Postoperative considerations

We analyzed the results of the first 1,500 VIPs performed by three different surgeons at our institution. Most patients undergoing VIP are discharged home within 24 h of surgery (92%). Mean hospital stay is 1.2 days [11]. To enhance discharge readiness and to maintain functionality patients are encouraged to ambulate within a few hours of surgery. All of the benefits of minimally invasive surgery apply to VIP. These include less postoperative pain, cosmetic incisions, and shorter hospitalization. Intravenous ketorolac and acetaminophen with codeine are usually sufficient for pain control. Immediate postoperative surgical pain should be distinguished from bladder spasms, which are managed with an opium and belladonna rectal suppository. Patients are started on a clear liquid diet immediately postoperatively and diet is advanced as bowel function returns. Urine output is a useful surrogate for assessing hydration status and fluid boluses (500 mL lactated Ringers) are given if urine output decreases to <0.5 mg mL h−1. SCDs, subcutaneous heparin, and early ambulation all help to reduce the incidence of deep-vein thrombosis (DVT) and subsequent pulmonary embolism (PE).

Postoperative complications

Postoperative ileus, abdominal distention, or nausea were the most common complications, with an incidence of 1.7%. Most patients can be managed conservatively, with intravenous fluids and bowel rest, whereas some patients may require gastric decompression with a nasogastric tube. Approximately 0.6% (10/1,500) patients required additional surgical intervention during their hospital stay. Three patients required treatment for bowel injury, three for port site hernias, three for intrabdominal bleeding, and one for anastomosis revision. There was a 1.0% (15/1,500) incidence of postoperative anemia (hemoglobin <10 g dL−1) in which patients required blood transfusion. Approximately 0.2% (3/1,500) patients were diagnosed with postoperative pulmonary emboli and were treated with IV heparin with no additional sequelae.

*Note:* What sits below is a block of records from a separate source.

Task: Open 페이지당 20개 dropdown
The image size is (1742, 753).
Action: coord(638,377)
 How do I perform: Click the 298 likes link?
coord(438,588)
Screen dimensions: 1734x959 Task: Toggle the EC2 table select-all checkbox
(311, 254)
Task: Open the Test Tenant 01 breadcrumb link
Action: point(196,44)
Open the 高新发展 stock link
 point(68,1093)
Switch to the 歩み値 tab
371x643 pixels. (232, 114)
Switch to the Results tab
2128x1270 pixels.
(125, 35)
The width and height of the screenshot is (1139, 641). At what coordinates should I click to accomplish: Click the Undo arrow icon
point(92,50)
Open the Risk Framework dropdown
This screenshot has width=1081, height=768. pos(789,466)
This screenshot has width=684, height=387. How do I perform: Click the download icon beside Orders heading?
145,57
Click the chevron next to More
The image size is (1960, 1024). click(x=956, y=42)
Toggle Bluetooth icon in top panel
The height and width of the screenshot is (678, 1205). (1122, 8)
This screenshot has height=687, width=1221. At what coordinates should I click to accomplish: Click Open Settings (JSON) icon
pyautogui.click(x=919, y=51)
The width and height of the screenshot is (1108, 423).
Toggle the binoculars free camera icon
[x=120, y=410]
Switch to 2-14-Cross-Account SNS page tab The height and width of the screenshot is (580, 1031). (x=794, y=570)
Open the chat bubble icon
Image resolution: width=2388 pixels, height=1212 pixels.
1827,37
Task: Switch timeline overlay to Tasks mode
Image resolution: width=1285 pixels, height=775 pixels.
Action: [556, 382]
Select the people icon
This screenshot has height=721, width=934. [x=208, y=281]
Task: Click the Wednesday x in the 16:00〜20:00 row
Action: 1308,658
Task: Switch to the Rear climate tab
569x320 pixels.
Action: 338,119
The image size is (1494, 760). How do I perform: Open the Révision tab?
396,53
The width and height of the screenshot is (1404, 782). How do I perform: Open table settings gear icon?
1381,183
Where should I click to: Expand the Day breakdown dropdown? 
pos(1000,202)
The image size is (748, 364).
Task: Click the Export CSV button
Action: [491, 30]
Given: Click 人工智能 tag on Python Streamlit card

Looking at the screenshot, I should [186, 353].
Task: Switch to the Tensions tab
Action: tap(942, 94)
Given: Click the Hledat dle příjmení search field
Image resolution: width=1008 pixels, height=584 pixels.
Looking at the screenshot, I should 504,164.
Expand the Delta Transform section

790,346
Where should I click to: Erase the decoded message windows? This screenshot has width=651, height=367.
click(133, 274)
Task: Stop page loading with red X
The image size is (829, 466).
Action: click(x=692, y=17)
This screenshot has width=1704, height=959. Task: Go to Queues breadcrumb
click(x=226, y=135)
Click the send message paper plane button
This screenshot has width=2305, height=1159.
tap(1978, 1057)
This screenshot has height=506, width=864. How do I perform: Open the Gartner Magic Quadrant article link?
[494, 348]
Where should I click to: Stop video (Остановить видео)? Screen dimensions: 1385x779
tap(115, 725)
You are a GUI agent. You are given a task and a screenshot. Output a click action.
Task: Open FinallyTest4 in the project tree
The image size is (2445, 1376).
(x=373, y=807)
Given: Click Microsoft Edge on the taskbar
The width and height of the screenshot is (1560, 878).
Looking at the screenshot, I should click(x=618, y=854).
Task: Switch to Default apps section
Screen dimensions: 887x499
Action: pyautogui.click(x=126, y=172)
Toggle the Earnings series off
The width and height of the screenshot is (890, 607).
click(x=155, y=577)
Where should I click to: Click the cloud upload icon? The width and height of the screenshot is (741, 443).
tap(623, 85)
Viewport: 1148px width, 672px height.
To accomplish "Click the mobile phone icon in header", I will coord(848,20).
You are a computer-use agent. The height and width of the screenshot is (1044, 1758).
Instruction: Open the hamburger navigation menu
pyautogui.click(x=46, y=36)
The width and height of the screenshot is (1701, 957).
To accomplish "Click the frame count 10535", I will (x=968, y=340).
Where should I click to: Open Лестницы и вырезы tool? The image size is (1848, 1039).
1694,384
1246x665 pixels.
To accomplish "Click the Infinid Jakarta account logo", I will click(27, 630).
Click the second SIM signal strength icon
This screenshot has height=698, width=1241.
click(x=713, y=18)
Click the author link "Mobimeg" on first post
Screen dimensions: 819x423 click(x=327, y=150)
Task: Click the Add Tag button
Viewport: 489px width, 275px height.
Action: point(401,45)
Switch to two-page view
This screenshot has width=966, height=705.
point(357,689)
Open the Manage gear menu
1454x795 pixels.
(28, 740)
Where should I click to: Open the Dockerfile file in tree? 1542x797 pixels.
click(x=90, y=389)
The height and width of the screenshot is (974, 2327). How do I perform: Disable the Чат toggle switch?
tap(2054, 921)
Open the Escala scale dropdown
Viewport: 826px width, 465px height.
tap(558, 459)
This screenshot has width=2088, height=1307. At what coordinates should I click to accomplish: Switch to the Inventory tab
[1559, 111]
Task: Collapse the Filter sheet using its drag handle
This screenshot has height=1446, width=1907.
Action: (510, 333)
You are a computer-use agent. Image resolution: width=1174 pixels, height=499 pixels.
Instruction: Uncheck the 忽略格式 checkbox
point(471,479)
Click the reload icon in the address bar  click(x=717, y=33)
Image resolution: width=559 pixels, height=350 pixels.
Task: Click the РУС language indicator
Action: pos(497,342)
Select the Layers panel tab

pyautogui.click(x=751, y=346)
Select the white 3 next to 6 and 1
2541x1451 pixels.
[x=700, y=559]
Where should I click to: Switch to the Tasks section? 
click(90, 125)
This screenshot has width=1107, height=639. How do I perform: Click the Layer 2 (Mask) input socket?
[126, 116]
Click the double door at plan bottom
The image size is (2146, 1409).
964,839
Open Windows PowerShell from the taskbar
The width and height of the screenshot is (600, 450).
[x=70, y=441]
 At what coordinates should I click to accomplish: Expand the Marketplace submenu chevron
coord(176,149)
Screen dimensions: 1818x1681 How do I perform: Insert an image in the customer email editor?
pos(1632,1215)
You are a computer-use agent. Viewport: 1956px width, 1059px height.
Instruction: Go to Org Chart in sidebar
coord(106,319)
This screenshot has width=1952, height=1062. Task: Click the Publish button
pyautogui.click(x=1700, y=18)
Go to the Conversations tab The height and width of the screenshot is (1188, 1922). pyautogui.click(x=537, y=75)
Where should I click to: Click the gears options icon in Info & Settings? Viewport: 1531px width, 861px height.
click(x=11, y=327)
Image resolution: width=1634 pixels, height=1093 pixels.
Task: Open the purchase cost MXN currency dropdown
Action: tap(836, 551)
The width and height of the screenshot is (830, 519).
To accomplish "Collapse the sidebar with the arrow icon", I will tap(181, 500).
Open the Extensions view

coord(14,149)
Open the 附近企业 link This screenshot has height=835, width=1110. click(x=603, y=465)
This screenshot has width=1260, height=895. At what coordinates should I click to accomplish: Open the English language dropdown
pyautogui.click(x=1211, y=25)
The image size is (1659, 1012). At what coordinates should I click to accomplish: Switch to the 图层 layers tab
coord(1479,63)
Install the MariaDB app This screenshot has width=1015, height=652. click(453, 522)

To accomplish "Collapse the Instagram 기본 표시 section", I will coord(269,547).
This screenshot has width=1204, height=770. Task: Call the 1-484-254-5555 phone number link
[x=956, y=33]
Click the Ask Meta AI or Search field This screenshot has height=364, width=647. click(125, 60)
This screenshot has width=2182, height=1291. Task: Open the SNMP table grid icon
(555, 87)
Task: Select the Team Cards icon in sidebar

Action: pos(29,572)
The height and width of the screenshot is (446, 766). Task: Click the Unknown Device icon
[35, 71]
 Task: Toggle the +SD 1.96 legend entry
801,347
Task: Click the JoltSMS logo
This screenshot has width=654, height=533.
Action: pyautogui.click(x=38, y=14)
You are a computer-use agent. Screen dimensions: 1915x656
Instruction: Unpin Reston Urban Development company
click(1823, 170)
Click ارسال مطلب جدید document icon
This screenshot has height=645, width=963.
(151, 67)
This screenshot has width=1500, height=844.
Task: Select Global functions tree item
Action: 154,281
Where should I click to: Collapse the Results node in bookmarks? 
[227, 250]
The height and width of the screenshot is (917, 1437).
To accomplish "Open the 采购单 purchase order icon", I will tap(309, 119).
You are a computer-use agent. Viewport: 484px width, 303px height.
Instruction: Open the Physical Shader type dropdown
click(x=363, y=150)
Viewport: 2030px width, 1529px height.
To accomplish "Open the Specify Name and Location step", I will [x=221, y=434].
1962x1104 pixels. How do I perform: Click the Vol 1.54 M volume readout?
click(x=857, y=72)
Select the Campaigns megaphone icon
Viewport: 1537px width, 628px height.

The most common anesthesia-related complication was corneal abrasion, which was seen in 3% of cases, despite the use of eye tape. We were concerned that the extensive degree of the Trendelenburg position put the patient at risk of coming into contact with monitoring cables and we now use eye patches for all patients. With the use of eye patches we have been able to reduce the incidence of corneal abrasions to 1%. Symptoms from corneal abrasions were transient and there were no adverse long-term sequelae. One patient developed forearm swelling secondary to intravenous infiltration. The procedure was aborted, because of concern about compartment syndrome, and was completed the next day. One patient who had a very difficult intubation developed postoperative bronchial edema and required continued intubation overnight without further sequelae.

Robotic failure has occurred perioperatively in 0.2% (4/1,500) of cases. In one case the da Vinci surgical system failed intraoperatively and a substitute robot was used. Three other cases were delayed intraoperatively secondary to software failures, all of which were resolved in the operative suite without complications. At no time did robotic failure require the cancellation of a case or premature emergence from anesthesia.

Conclusion

Robotic prostatectomy is a safe and established procedure at our institution. Anesthestic management of these patients should take into consideration the medical co-morbidities associated with this patient population and medically optimize patients before surgery. Overall, patients tolerate the procedure well with minimal clinically significant cardiopulmonary effects. For patients with limited cardiopulmonary reserve, however, physicians must weigh these benefits with the negative cardiovascular and pulmonary changes associated with this type of procedure.